[Input records]:
● ● ● ● ●

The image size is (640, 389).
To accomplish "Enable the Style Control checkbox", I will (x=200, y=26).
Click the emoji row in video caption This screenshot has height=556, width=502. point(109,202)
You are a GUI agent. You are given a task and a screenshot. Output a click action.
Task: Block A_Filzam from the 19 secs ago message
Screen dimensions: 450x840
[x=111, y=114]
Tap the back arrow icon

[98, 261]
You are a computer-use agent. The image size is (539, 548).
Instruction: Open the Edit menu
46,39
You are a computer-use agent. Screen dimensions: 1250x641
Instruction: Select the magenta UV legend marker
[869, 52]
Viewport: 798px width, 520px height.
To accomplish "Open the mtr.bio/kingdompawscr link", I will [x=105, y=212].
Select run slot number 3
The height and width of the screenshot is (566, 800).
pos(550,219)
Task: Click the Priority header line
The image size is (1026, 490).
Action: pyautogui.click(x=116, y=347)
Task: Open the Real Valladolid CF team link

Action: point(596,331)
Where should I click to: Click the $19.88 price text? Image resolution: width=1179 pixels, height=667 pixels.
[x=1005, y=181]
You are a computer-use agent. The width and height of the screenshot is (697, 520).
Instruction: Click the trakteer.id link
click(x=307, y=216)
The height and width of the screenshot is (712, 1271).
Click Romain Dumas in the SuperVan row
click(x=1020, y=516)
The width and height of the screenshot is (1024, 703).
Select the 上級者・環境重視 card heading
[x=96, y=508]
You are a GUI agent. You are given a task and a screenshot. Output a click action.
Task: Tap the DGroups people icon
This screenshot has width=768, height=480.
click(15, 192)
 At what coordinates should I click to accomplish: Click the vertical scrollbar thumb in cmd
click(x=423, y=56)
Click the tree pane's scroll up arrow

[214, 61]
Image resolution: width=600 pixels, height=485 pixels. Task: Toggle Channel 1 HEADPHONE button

● ● ● ● ●

Please retype, exactly as written, every line from the line containing "This screenshot has width=768, height=480." through the last line of the records above, including both of those lines, and nothing else.

[The answer]:
This screenshot has width=768, height=480.
click(15, 192)
 At what coordinates should I click to accomplish: Click the vertical scrollbar thumb in cmd
click(x=423, y=56)
Click the tree pane's scroll up arrow

[214, 61]
Image resolution: width=600 pixels, height=485 pixels. Task: Toggle Channel 1 HEADPHONE button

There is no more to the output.